Bufo americanus, or the western toad looks exactly like his northern cousin in the east. In the spring toads are diurnal hunting during the day; in summer they become nocturnal. This was a large toad, probably 3 inches long. And he was actually a she because females are larger than males.

There is a small lily pond on this property that may eventually harbor black toad eggs laid in a double string of jelly below the surface of the water. However, this toad may not have had a chance to become a mother…I say this because the musical trills of this particular toad are very familiar to me, and I have not heard them during the day or at night. (Trilling occurs primarily at mating time and before and during egg laying).

To meet my first toad in the desert under these circumstances was very difficult for me because I have loved these amphibians since I was a small child, and in Maine, where my home is, I created a vernal pool for the toads that is situated next to the brook. Above on the hill in my flower garden, there is also a small lily pond for frogs and toads.

The synchronicity involved in this incident was also startling. The toad was initially run over by a friend of mine, who would be deeply upset if he knew. When I went back to get the car to kill the toad quickly to put him out of his misery, he simply wasn’t there. Unable to think about anything but the dying toad at the seed exchange, I returned home early and I must have been the one that finally ended the toad’s suffering without knowing it by running him over because this is a private road. Discovering the flattened toad helped me deal with my sorrow because the animal was no longer suffering.

It is also strange that I called the toad a male in the poem since I know large toads are all females and potential “mothers.”

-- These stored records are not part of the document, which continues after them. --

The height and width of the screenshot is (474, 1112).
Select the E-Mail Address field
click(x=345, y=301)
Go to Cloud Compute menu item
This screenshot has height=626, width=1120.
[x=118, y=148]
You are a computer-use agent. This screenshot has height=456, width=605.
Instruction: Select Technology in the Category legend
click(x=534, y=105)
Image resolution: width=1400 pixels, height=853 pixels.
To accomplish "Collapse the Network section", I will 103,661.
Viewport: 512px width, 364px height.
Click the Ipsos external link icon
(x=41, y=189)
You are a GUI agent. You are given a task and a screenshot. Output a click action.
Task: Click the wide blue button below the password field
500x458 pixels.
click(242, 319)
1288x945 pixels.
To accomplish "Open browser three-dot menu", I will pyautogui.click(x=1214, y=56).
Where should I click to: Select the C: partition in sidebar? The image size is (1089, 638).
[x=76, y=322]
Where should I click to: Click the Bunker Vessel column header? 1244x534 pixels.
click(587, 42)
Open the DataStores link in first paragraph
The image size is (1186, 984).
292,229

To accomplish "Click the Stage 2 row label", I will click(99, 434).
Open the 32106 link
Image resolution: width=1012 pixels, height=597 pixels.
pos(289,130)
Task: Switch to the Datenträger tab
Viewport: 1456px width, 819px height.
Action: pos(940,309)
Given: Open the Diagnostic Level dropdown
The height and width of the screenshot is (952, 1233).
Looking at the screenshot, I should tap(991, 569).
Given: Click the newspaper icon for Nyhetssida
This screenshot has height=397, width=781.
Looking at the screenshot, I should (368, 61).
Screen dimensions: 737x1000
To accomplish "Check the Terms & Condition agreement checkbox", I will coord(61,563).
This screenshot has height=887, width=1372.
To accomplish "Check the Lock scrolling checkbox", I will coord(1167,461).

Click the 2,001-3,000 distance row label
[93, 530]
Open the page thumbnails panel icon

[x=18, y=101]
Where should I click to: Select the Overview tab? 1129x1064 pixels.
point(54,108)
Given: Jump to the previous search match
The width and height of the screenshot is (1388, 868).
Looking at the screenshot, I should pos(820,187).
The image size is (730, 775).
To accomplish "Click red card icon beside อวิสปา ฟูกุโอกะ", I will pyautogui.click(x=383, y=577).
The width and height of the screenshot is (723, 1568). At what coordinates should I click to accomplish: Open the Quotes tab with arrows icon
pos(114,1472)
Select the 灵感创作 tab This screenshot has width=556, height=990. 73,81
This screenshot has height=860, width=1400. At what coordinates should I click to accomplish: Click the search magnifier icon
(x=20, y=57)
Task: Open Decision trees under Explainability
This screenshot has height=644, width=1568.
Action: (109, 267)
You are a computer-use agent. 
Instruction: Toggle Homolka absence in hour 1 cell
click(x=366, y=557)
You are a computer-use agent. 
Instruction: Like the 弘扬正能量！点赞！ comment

To have this incident occur the day before “Mother’s Day” seems particularly poignant because I have spent a lot of time rehabilitating wounded animals etc., and there was nothing I could do to save this toad’s life.

With that much said, I am honoring Nature as the primal “Mother of All” on the eve of Mother’s Day.

I also honor myself.

I am also grieving with all mothers, who have lost “children,” human, or otherwise.